Every entry is to be set down a second time, precisely as written.
'''
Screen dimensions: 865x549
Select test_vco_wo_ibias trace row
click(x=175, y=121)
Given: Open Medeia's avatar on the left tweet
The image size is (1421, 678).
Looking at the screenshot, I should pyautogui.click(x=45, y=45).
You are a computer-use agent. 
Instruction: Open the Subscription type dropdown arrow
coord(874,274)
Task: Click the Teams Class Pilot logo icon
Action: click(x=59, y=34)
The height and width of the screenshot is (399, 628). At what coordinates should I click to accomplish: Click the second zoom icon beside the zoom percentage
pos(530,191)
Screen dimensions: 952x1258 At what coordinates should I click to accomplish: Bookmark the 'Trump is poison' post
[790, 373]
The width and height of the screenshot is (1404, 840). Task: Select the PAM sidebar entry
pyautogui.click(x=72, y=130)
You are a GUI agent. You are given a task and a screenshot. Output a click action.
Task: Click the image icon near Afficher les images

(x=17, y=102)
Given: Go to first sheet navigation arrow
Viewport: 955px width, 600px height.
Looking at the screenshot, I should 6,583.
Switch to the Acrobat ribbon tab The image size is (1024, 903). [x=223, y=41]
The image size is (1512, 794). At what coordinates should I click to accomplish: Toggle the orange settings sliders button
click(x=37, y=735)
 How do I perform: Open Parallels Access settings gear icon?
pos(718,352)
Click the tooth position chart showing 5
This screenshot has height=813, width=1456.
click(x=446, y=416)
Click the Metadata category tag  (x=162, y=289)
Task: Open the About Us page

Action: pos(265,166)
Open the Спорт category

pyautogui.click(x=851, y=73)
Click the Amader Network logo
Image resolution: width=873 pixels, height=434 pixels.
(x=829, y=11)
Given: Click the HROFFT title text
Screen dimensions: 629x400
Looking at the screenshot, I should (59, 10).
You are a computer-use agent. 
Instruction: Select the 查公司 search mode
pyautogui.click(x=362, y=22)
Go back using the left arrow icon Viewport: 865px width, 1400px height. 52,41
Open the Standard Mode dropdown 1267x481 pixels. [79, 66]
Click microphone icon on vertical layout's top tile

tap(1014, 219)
'''
Answer below.
Screen dimensions: 865x549
Select test_vco_wo_ibias trace row
click(x=175, y=121)
Given: Open Medeia's avatar on the left tweet
The image size is (1421, 678).
Looking at the screenshot, I should pyautogui.click(x=45, y=45).
You are a computer-use agent. 
Instruction: Open the Subscription type dropdown arrow
coord(874,274)
Task: Click the Teams Class Pilot logo icon
Action: click(x=59, y=34)
The height and width of the screenshot is (399, 628). At what coordinates should I click to accomplish: Click the second zoom icon beside the zoom percentage
pos(530,191)
Screen dimensions: 952x1258 At what coordinates should I click to accomplish: Bookmark the 'Trump is poison' post
[790, 373]
The width and height of the screenshot is (1404, 840). Task: Select the PAM sidebar entry
pyautogui.click(x=72, y=130)
You are a GUI agent. You are given a task and a screenshot. Output a click action.
Task: Click the image icon near Afficher les images

(x=17, y=102)
Given: Go to first sheet navigation arrow
Viewport: 955px width, 600px height.
Looking at the screenshot, I should 6,583.
Switch to the Acrobat ribbon tab The image size is (1024, 903). [x=223, y=41]
The image size is (1512, 794). At what coordinates should I click to accomplish: Toggle the orange settings sliders button
click(x=37, y=735)
 How do I perform: Open Parallels Access settings gear icon?
pos(718,352)
Click the tooth position chart showing 5
This screenshot has height=813, width=1456.
click(x=446, y=416)
Click the Metadata category tag  (x=162, y=289)
Task: Open the About Us page

Action: pos(265,166)
Open the Спорт category

pyautogui.click(x=851, y=73)
Click the Amader Network logo
Image resolution: width=873 pixels, height=434 pixels.
(x=829, y=11)
Given: Click the HROFFT title text
Screen dimensions: 629x400
Looking at the screenshot, I should (59, 10).
You are a computer-use agent. 
Instruction: Select the 查公司 search mode
pyautogui.click(x=362, y=22)
Go back using the left arrow icon Viewport: 865px width, 1400px height. 52,41
Open the Standard Mode dropdown 1267x481 pixels. [79, 66]
Click microphone icon on vertical layout's top tile

tap(1014, 219)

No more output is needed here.